Fixing the Economists Article of the Week

by Philip Pilkington

It is often the case that whole debates rest on a misunderstanding or lack of clarity over the definition of key terms. Take the ongoing debates between the group I label as the Kaldorians and the Modern Monetary Theorists (MMTers) over whether or not the Eurozone crisis is a balance-of-payments (BoP) crisis.

 

A good example is a 2013 paper by Sergio Cesaratto. Cesaratto’s understanding of the debate is well summarized by the following quotation:

If one looks at the EMU through European lenses, one sees it as a collection of independent states with a currency in common and the crisis as a BoP crisis, albeit with some idiosyncrasies related to the monetary union.

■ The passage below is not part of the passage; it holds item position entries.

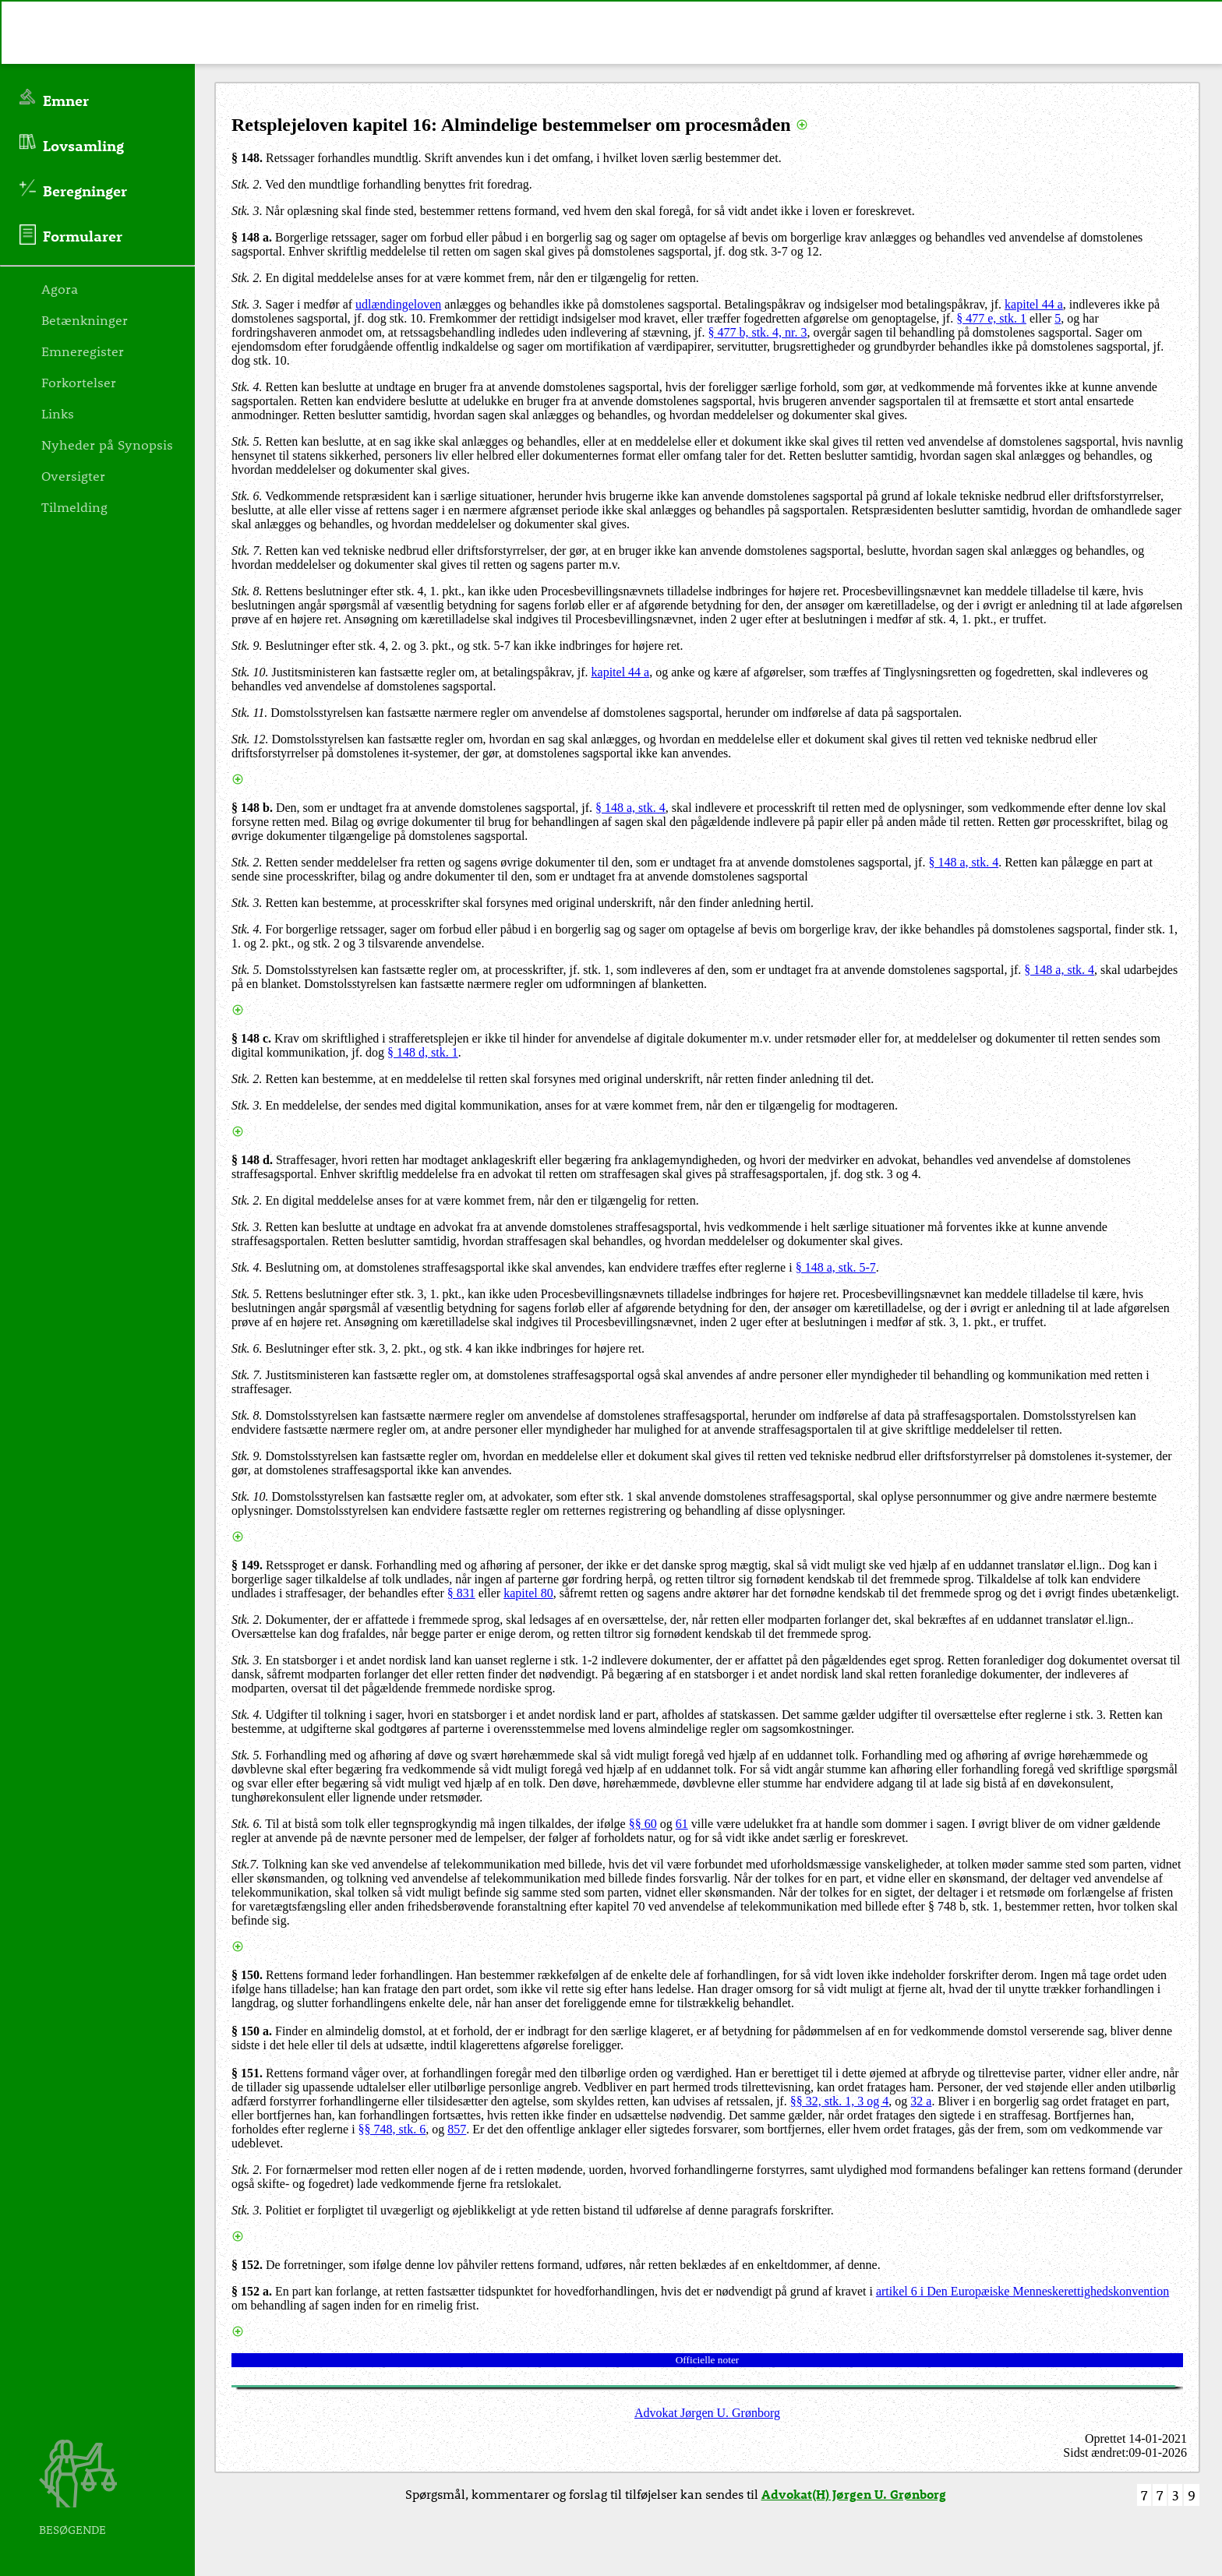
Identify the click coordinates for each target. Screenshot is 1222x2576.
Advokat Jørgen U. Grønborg (707, 2412)
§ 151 (245, 2073)
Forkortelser (78, 381)
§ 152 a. (251, 2291)
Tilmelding (74, 506)
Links (57, 413)
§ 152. (247, 2264)
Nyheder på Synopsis (107, 444)
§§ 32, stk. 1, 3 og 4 (839, 2101)
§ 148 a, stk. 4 (630, 807)
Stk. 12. (250, 739)
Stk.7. (245, 1864)
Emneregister (82, 350)
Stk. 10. (250, 672)
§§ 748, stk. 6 (392, 2129)
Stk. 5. (247, 441)
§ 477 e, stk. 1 (991, 318)
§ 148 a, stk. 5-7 (836, 1267)
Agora (59, 288)
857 (456, 2129)
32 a (920, 2101)
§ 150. (247, 1974)
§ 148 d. (252, 1159)
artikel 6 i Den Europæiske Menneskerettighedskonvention (1022, 2291)
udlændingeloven (398, 304)
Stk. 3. (247, 304)
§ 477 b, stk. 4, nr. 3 (757, 332)
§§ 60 (643, 1823)
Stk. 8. (247, 591)
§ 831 (461, 1593)
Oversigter (73, 475)
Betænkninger (84, 319)
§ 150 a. (251, 2031)
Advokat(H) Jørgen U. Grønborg (853, 2494)
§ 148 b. (252, 807)
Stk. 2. (247, 184)
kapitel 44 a (1034, 304)
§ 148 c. (251, 1038)
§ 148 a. (251, 237)
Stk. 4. (247, 386)
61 (682, 1823)
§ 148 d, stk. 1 (422, 1052)
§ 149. (247, 1565)
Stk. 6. (247, 496)
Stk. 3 (245, 210)
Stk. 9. (247, 645)
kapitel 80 (528, 1593)
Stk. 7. (247, 550)
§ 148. (247, 157)
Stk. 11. (249, 712)
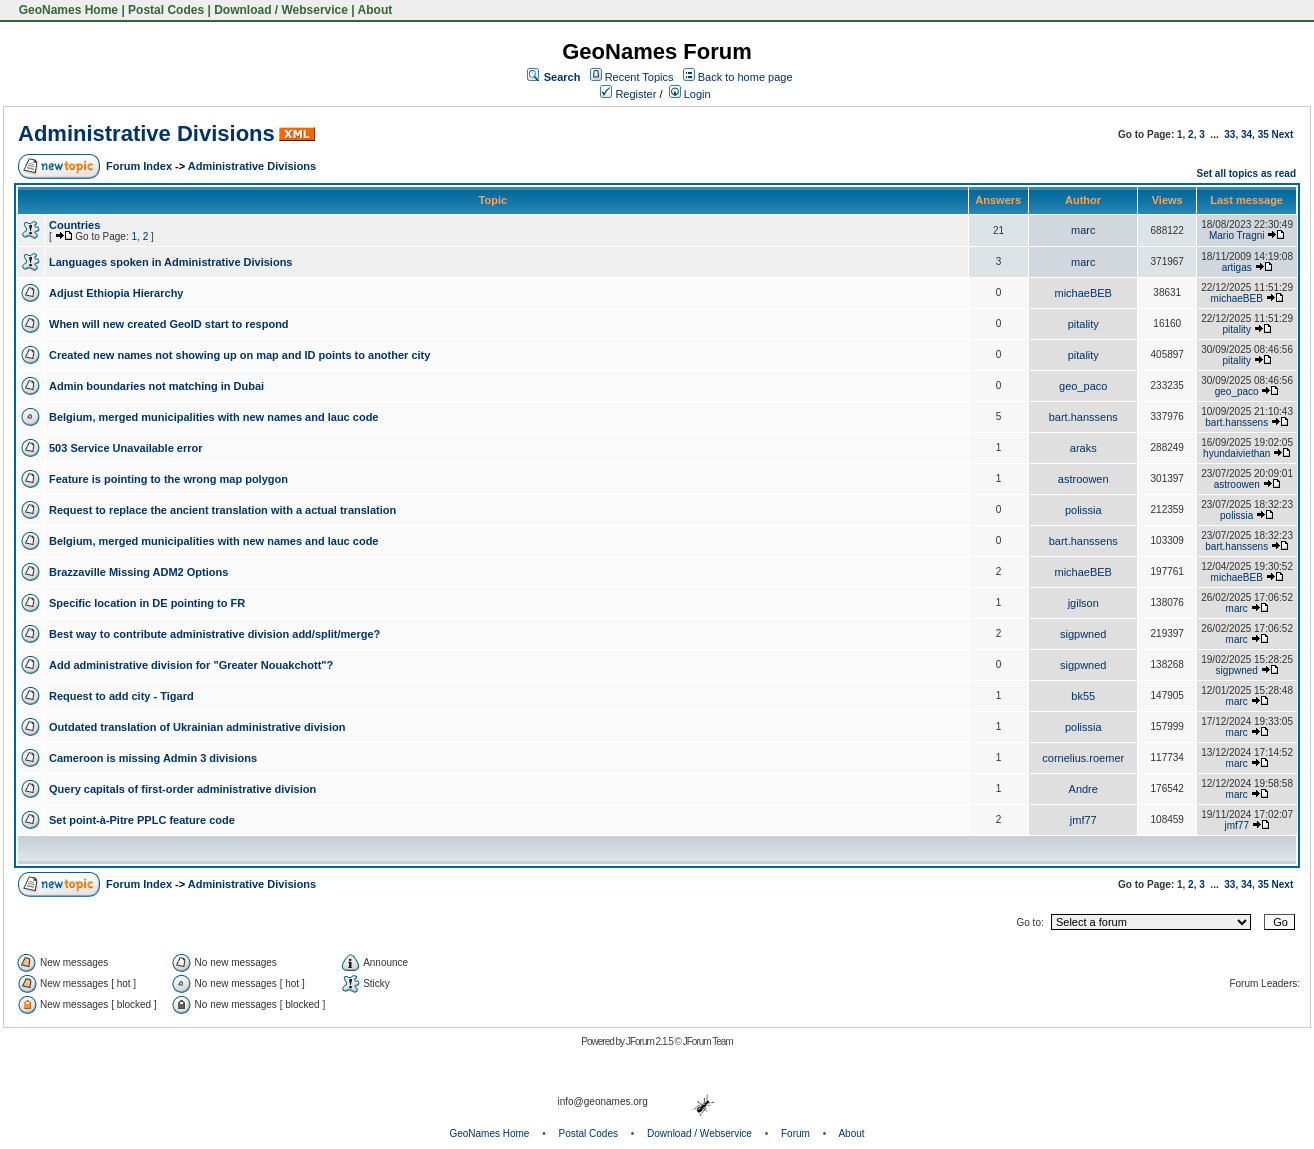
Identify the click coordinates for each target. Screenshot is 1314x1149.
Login (690, 94)
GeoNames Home (66, 10)
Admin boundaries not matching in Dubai (156, 386)
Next (1283, 134)
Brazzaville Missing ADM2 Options (138, 572)
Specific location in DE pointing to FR (147, 603)
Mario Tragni (1237, 235)
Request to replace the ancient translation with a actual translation (222, 510)
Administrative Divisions (146, 133)
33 (1229, 134)
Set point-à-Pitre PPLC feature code (142, 820)
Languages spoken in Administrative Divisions (170, 262)
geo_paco (1083, 386)
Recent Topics (639, 77)
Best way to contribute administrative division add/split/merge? (214, 634)
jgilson (1083, 603)
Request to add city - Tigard (121, 696)
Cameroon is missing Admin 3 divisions (153, 758)
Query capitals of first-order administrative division (182, 789)
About (375, 10)
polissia (1083, 510)
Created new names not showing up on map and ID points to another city (239, 355)
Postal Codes (166, 10)
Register (628, 94)
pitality (1083, 324)
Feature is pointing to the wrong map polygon (168, 479)
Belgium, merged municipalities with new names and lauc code (213, 417)
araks (1083, 448)
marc (1083, 230)
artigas (1237, 267)
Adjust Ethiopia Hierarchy (116, 293)
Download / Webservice (281, 10)
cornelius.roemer (1083, 758)
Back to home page (745, 77)
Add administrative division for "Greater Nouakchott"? (191, 665)
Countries (74, 225)
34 (1246, 134)
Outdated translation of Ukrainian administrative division (197, 727)
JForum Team (708, 1041)
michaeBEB (1082, 293)
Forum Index (139, 166)
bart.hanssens (1083, 417)
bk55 (1083, 696)
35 (1263, 134)
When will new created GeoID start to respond (169, 324)
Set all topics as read (1247, 173)
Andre (1083, 789)
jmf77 (1083, 820)
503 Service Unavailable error (125, 448)
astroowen (1083, 479)
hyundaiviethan (1236, 453)
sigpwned (1083, 634)
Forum (795, 1133)
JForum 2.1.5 (650, 1041)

If one looks at the EMU through American lenses, one sees a flawed federal state with an irreversible commitment to the CU and the financial crisis appears due to the absence of adequate federal prevention and resolution mechanisms. If the EZ were a viable federal union, there would be no such crisis, the American argues. The disenchanted Euro-sceptic replies that the EZ is not a full federal union and is unlikely to evolve in that direction. Thus, the first perspective seems more realistic and the EZ crisis closer to a traditional BoP crisis. (Pp8)

From the perspective of this disenchanted European Euro-sceptic this whole debate rests on a poor definition of terms. You see, a BoP crisis has an alternative name: its called a “currency crisis”. The 
Wikipedia article is representative of this:

A BOP crisis, also called a currency crisis, occurs when a nation is unable to pay for essential imports and/or service its debt repayments.

You see, a BoP crisis requires that an entity has its own currency otherwise its not a BoP crisis. It is as simple as that. If this were not the case then we could interpret anything as a BoP crisis. The poverty in the neighborhood down the street? Oh, that’s a BoP crisis; their current account deficit is too large. The bankruptcy of Detroit? BoP crisis. And so on and so on.